→ **EXCERPTED DATA**:

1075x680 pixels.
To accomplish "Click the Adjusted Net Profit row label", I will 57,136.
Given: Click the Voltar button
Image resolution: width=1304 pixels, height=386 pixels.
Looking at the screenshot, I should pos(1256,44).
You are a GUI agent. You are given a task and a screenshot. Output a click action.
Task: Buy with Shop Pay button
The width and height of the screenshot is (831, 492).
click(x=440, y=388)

--

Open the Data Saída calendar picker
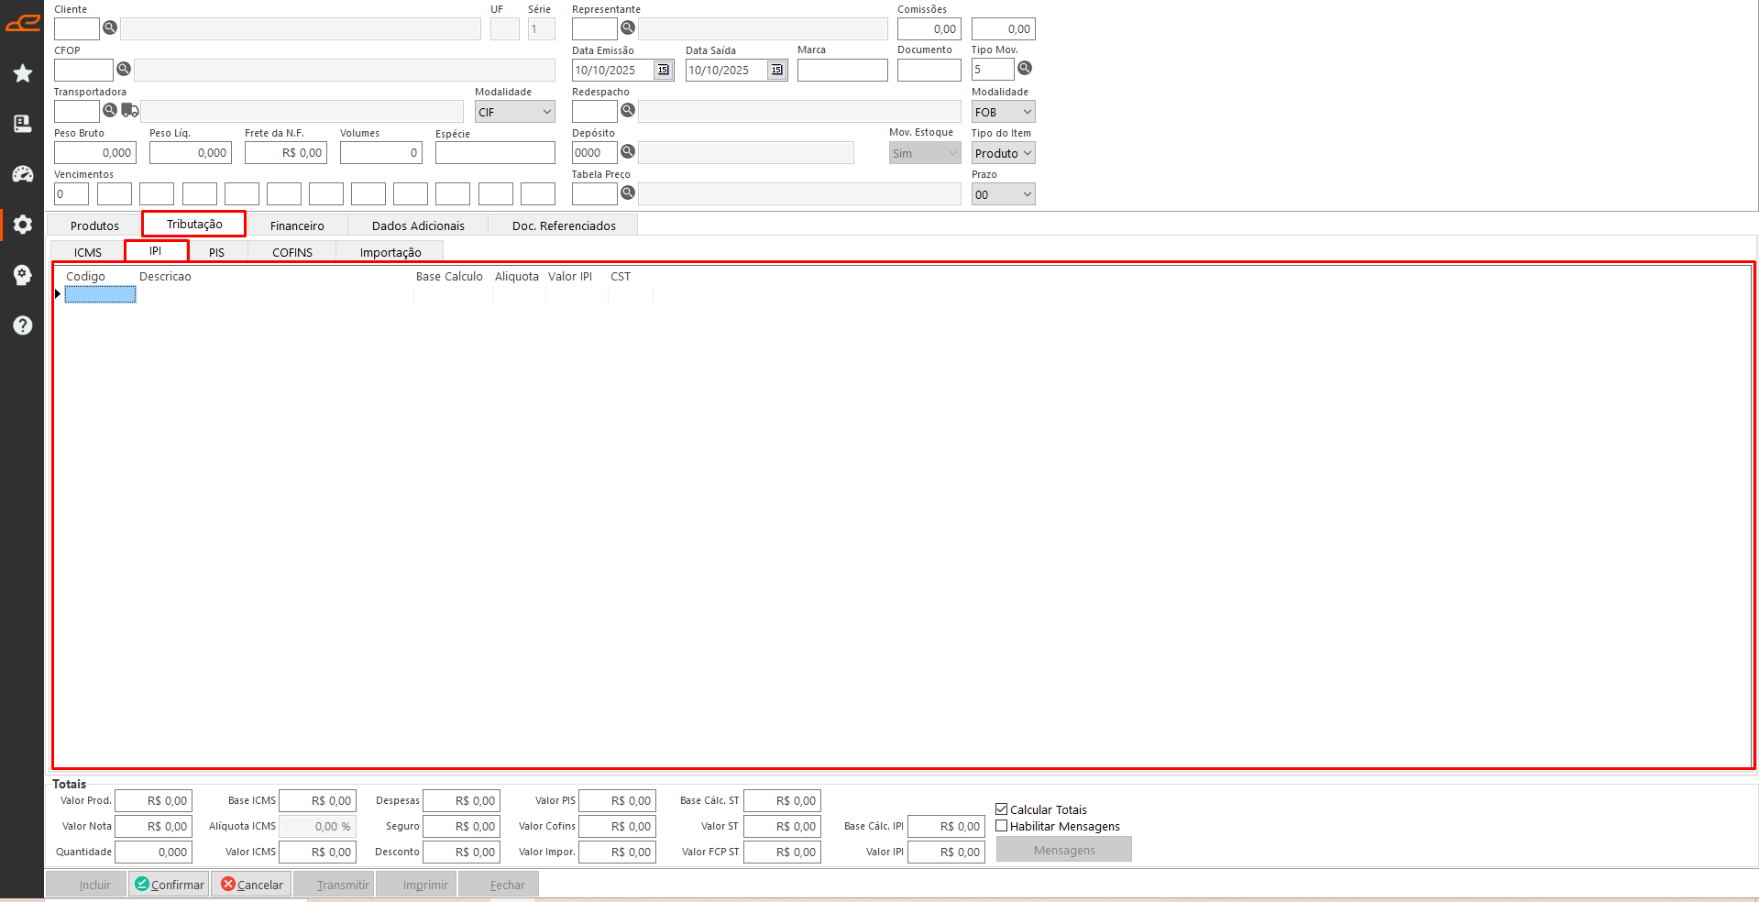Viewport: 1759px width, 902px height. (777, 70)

→ **EXERCISE AIM**: From the entries above, show each line that includes the string "button".

→ **EXPECTED OUTPUT**:
Given: Click the Voltar button
Task: Buy with Shop Pay button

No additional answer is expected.